● Work to do: Please output the lines starting at the one containing "At what coordinates" and ending at the last line of the Data listing, both included, as a Markdown table with the columns No. and Line, one numbered row per line. Skip blank lines and leave the pictures out of the answer.

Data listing
/---
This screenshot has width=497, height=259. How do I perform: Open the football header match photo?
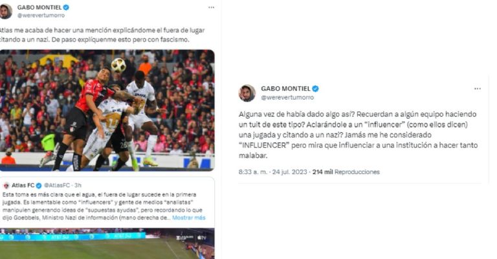click(x=107, y=110)
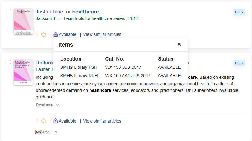The height and width of the screenshot is (141, 252).
Task: Click the Altmetric score 9 box
Action: (x=56, y=132)
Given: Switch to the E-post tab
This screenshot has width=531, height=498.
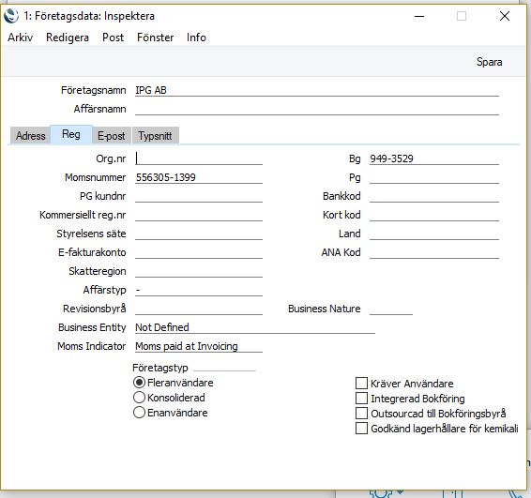Looking at the screenshot, I should 111,136.
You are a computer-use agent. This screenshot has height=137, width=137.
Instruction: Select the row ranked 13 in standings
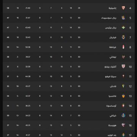pos(69,96)
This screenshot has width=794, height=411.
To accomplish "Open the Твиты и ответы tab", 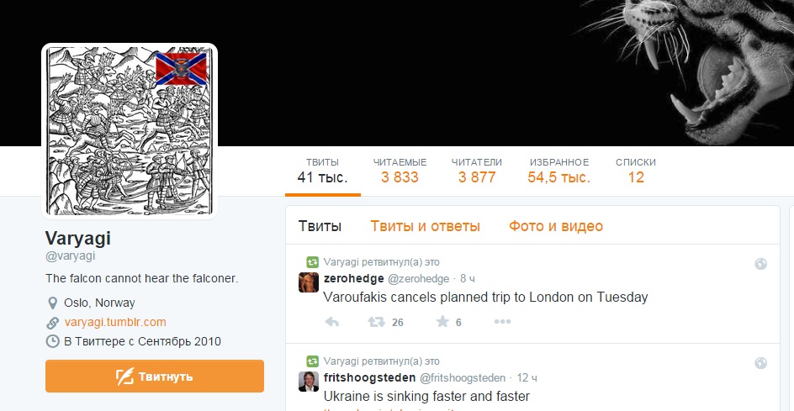I will [425, 226].
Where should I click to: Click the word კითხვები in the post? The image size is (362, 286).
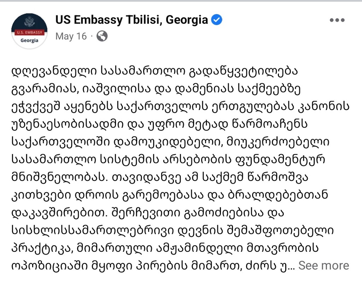click(x=41, y=195)
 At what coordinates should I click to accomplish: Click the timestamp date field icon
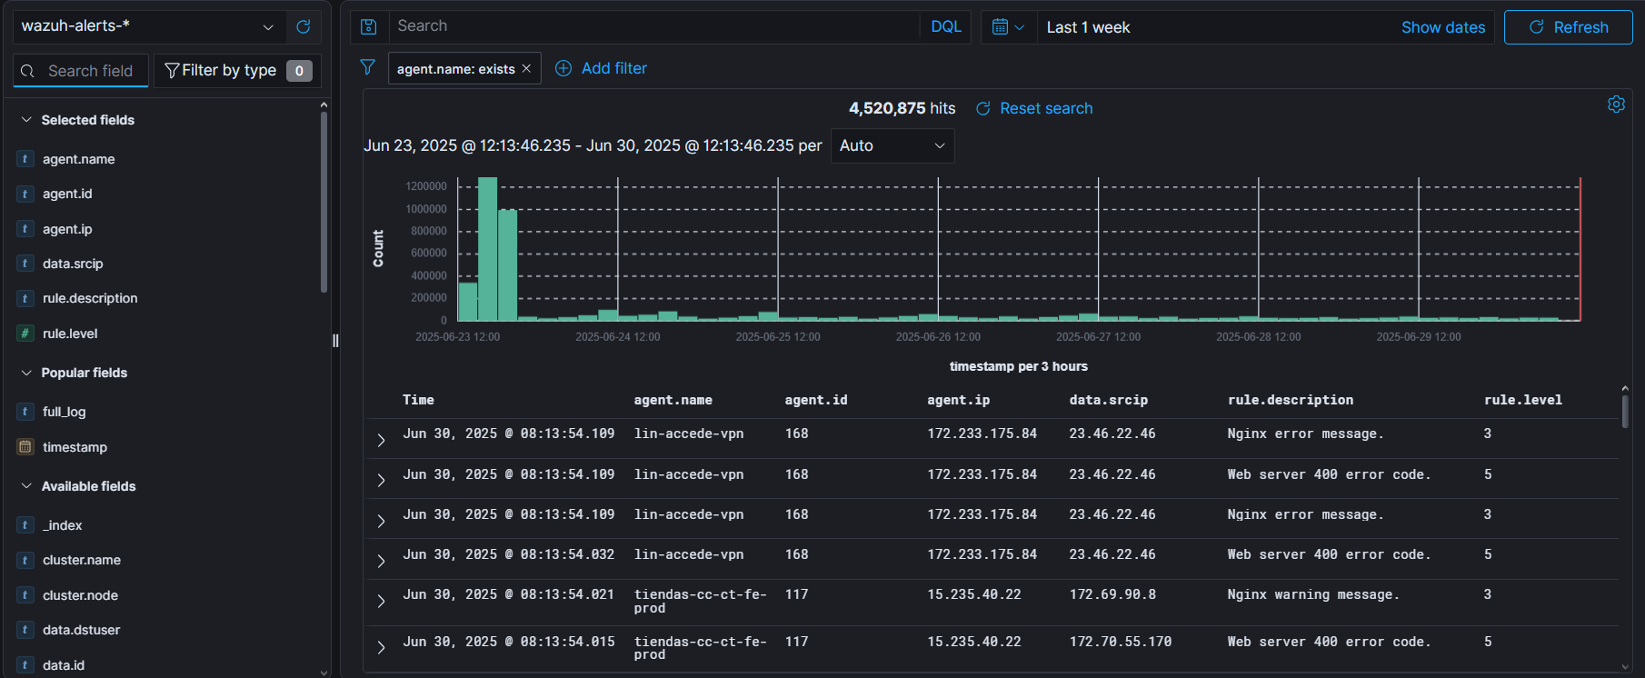25,447
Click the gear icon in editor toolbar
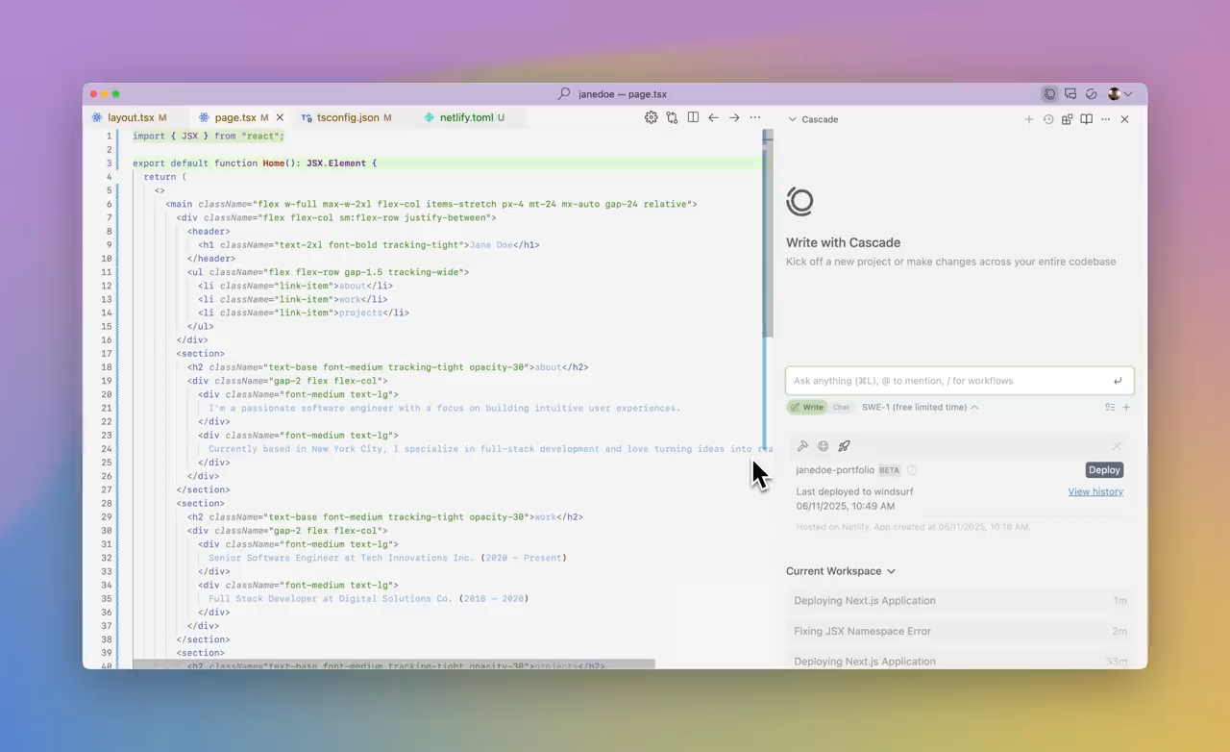Viewport: 1230px width, 752px height. (x=651, y=117)
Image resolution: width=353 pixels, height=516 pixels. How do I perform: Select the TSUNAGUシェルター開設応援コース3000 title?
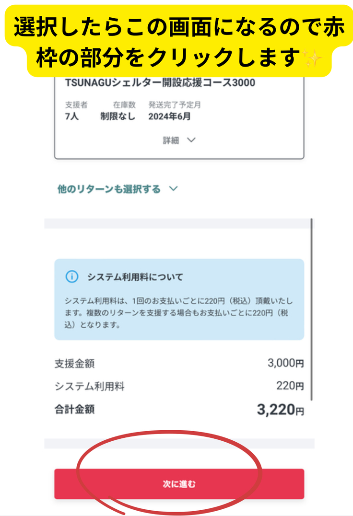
\---
● Result of this task:
| No. | Line |
|---|---|
| 1 |  At what coordinates should I click to accomplish: Click the timestamp date field icon |
| 2 | 25,447 |
| 3 | Click the gear icon in editor toolbar |
| 4 | Viewport: 1230px width, 752px height. (x=651, y=117) |
| 5 | Image resolution: width=353 pixels, height=516 pixels. How do I perform: Select the TSUNAGUシェルター開設応援コース3000 title? |